Wills Jones’ CHEO Story
Wills Jones is an intelligent, kind-hearted, athletic young man with an enormous amount of gratitude for CHEO.
The Jones family is very familiar with CHEO. Wills needed care as an infant for a short time and then of course the normal hiccups that come with being athletic, like broken bones. But in January 2016 the entire family became very grateful for a world-class pediatric facility in their home town.
Wills recounts the worst stomach pain imaginable that hit him in November 2015. “I had a fever, couldn’t keep food down and even lost 10 pounds in a matter of days. It was awful,” he remembers vividly.
A doctor’s appointment ruled out appendicitis and the diagnosis was a gastrointestinal virus. For the following six weeks Wills suffered. His sister Edie had tremendous worry for him. Even Wills had a different outlook on life. “I said ‘good night’ and ‘I love you’ to my family before bed because I just didn’t know what was going to happen,” says Wills.
A family trip to London, Ontario for a funeral went from bad to worse. Wills was admitted to a hospital there and underwent a scope. The results were sent to his local pediatrician who could tell immediately that he had Crohn’s disease.

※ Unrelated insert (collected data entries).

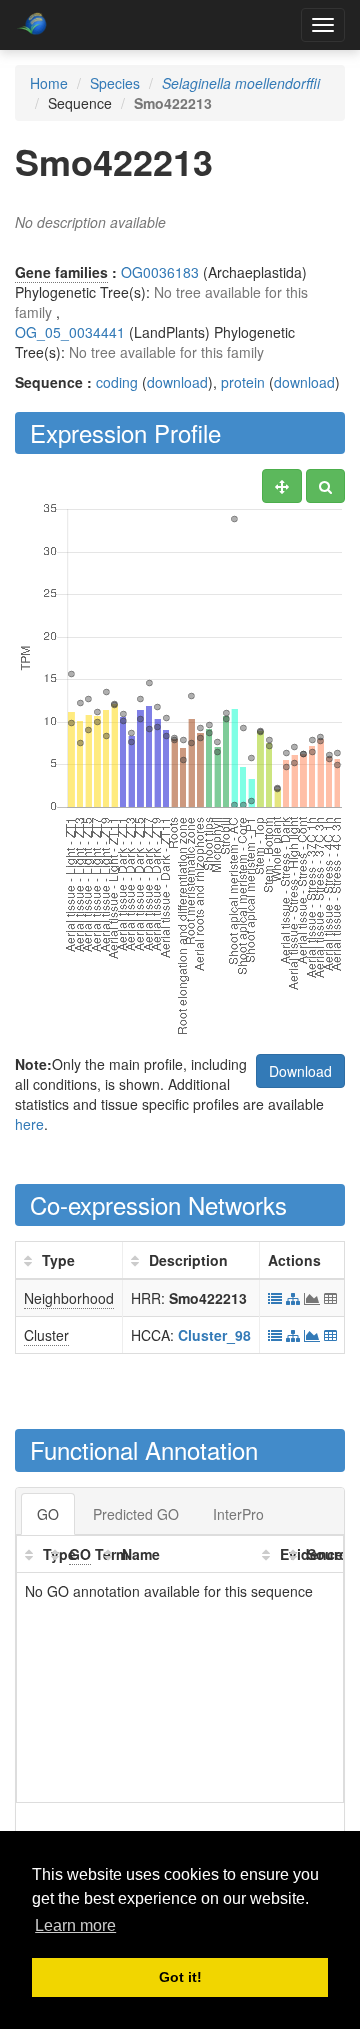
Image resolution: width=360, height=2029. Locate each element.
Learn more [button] (75, 1925)
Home (49, 83)
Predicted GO (136, 1514)
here (29, 1124)
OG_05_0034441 (70, 332)
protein (243, 382)
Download (300, 1071)
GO (48, 1514)
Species (115, 83)
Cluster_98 (214, 1335)
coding (117, 382)
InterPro (238, 1514)
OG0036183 (160, 272)
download (177, 382)
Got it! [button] (180, 1977)
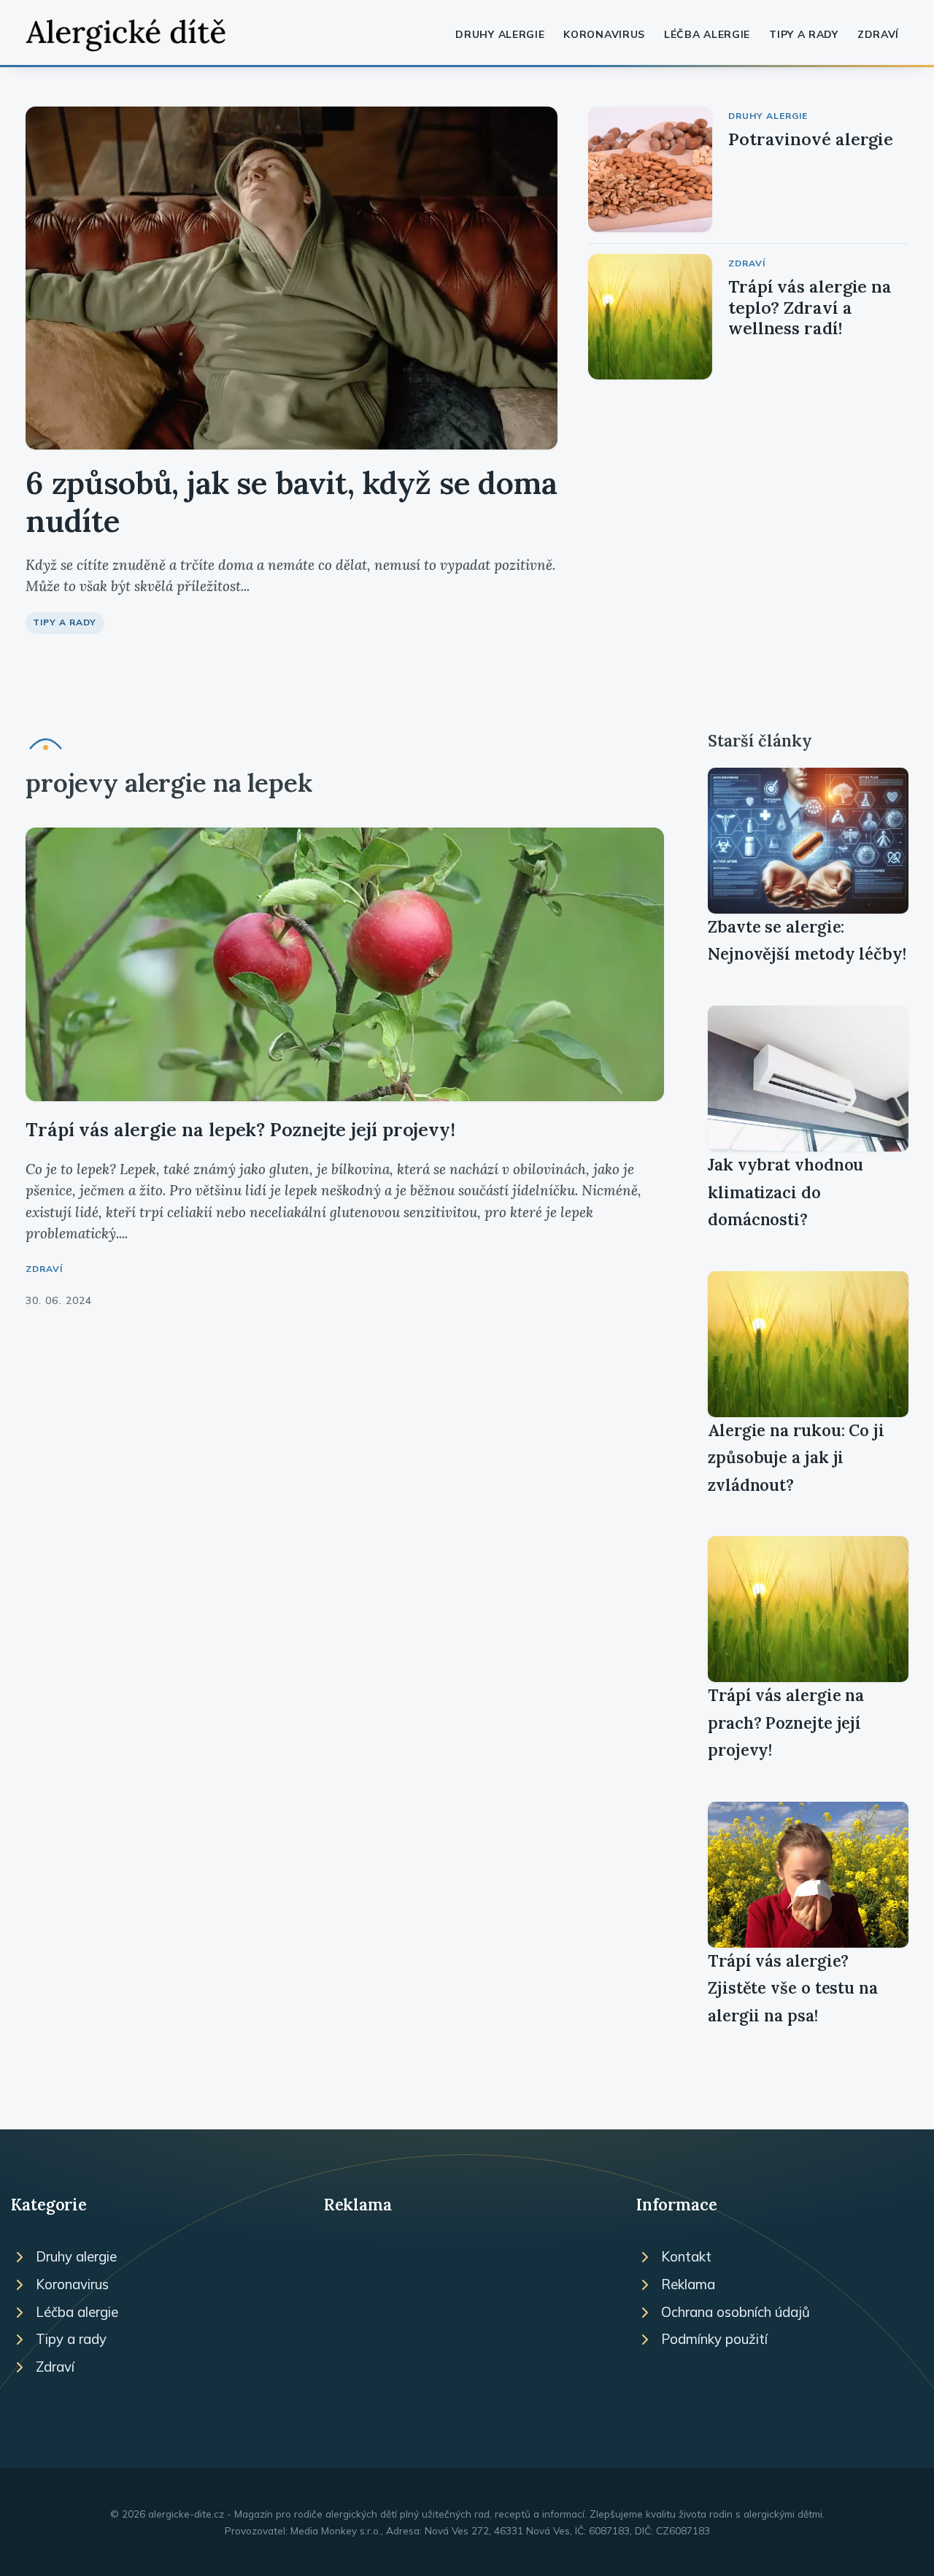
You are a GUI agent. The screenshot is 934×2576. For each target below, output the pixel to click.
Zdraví (878, 34)
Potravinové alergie (810, 139)
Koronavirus (604, 34)
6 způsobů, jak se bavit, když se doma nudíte (291, 502)
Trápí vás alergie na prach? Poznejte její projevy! (786, 1722)
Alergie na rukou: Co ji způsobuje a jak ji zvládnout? (796, 1457)
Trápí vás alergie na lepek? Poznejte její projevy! (240, 1129)
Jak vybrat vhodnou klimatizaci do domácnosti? (785, 1192)
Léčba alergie (707, 34)
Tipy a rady (803, 34)
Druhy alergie (499, 34)
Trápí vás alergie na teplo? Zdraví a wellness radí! (810, 307)
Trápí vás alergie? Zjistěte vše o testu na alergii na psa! (793, 1988)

Back in Ottawa, Wills would now get to know CHEO as a teenager. He met his gastroenterologist Dr. David Mack who scheduled tests right away, but because Wills couldn’t keep anything down, he was admitted to hospital.
“From the beginning there was a level of trust and comfort,” says Wills. “Once I was given a diagnosis it was a world of reassurance.”
Dr. Mack confirmed the Crohn’s disease diagnosis, and also informed Wills and his family that a section of his bowel was completed blocked – which would not allow his digestive system to function.
“Dr. Mack has a way of giving really crappy news in the best way possible,” says Wills, and that calming reassurance would be crucial in Wills’ care going forward.
Surgery would be necessary to control the disease but like something out of a movie there was more hospital drama to come. Wills spent one week at CHEO receiving medication and was discharged only to return one week later in extreme pain.
Just how sick Wills really was became evident. He needed steroids to help manage the inflammation while surgery to address the damage caused by his Crohn’s disease had to be postponed because his body was going into crisis. Specifically, his adrenal glands were shutting down.
“I’ll never forget walking into Wills’ room and seeing a sea of white coats around Wills’ bed,” says Jennifer with emotion in her voice. He suffered from three cardiac events. His blood pressure plummeted, his heart rate was too high and the entire CHEO team was on hand to help. “There were nurses, a resident, the gastro team, surgery team and cardiology all helping,” says Jennifer. “At that point I knew I needed to step aside and let them do their job and I felt an overwhelming sense of gratitude that we were in the right place.”
Wills stayed at CHEO for three months. For a sixteen year old to have to take time out from his life was difficult, but Wills and his entire family are thankful to the CHEO team for the hours of consults and support during such a hard time.
Surgery was finally scheduled and Wills had almost three feet of his bowel removed. “It sounds like a lot but we have 46 feet of bowel you know,” says future doctor Wills.
The time spent at CHEO was tough but each family member has pleasant memories of movie time, watching soccer, the Super Bowl and joking with nurses and Michèle his child life specialist. Best of all is the level of trust with his medical team. “CHEO understands that the care involves the whole family,” says Jennifer. For Edie, she tells people that “CHEO saves families, not just lives.”
Wills went through an experience he will never forget. He dealt with countless rounds of tests and check-ups, tubes in his nose that were beyond unpleasant and extreme weight loss. Before diagnosis he weighed 160 pounds and at his sickest weighed 108 pounds. Despite this bumpy road, today, Wills is thriving. He takes medication to suppress his Crohn’s and nothing stops him. Wills is now back to eating what he wants, playing rugby, soccer and golf and feeling great.
Andrew sums it up beautifully saying, “CHEO is part of our community and because of that it needs our support. We do at times take it for granted but when you live there for three months you really realize how blessed we are to have it here.”
The Jones family used their sense of humour, their rock-solid bond and their faith in the medical team at CHEO to help them in their journey. It is their hope that the Ottawa community will support CHEO in any and every way that they can.